• _EXTRACTED INFORMATION_:
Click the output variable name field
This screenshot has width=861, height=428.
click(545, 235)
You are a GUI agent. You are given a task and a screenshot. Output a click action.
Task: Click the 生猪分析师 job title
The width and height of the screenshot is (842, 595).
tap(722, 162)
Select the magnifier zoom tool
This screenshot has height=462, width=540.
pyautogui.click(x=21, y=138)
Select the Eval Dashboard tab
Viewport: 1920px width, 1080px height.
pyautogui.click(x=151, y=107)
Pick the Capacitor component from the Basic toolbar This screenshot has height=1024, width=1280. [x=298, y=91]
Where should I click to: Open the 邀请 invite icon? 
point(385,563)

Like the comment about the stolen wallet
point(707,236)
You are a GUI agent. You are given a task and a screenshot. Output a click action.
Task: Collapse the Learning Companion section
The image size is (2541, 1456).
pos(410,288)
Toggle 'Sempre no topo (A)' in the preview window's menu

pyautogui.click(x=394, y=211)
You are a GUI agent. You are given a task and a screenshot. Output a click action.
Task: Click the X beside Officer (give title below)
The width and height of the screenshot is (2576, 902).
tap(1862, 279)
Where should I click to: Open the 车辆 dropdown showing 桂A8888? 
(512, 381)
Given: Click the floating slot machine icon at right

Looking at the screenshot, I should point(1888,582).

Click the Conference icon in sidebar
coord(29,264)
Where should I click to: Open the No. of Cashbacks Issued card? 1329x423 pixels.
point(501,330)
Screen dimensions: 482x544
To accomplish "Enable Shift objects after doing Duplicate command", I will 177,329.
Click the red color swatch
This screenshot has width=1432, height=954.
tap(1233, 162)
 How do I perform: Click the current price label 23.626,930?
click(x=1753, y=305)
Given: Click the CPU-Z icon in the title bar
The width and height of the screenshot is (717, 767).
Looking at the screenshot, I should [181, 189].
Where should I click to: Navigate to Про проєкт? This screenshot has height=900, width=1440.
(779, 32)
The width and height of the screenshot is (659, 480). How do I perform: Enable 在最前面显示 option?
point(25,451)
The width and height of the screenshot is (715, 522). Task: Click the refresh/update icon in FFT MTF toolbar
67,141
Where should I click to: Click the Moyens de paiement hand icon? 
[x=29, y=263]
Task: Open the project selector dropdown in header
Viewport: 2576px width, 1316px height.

• _INSTRUCTIONS TO FOLLOW_: Please pull out each line from the entries above that contains the word "Open", and copy those lines unchanged.

• _TASK RESULT_:
Where should I click to: Open the 邀请 invite icon? 
Where should I click to: Open the 车辆 dropdown showing 桂A8888? 
Where should I click to: Open the No. of Cashbacks Issued card? 1329x423 pixels.
Task: Open the project selector dropdown in header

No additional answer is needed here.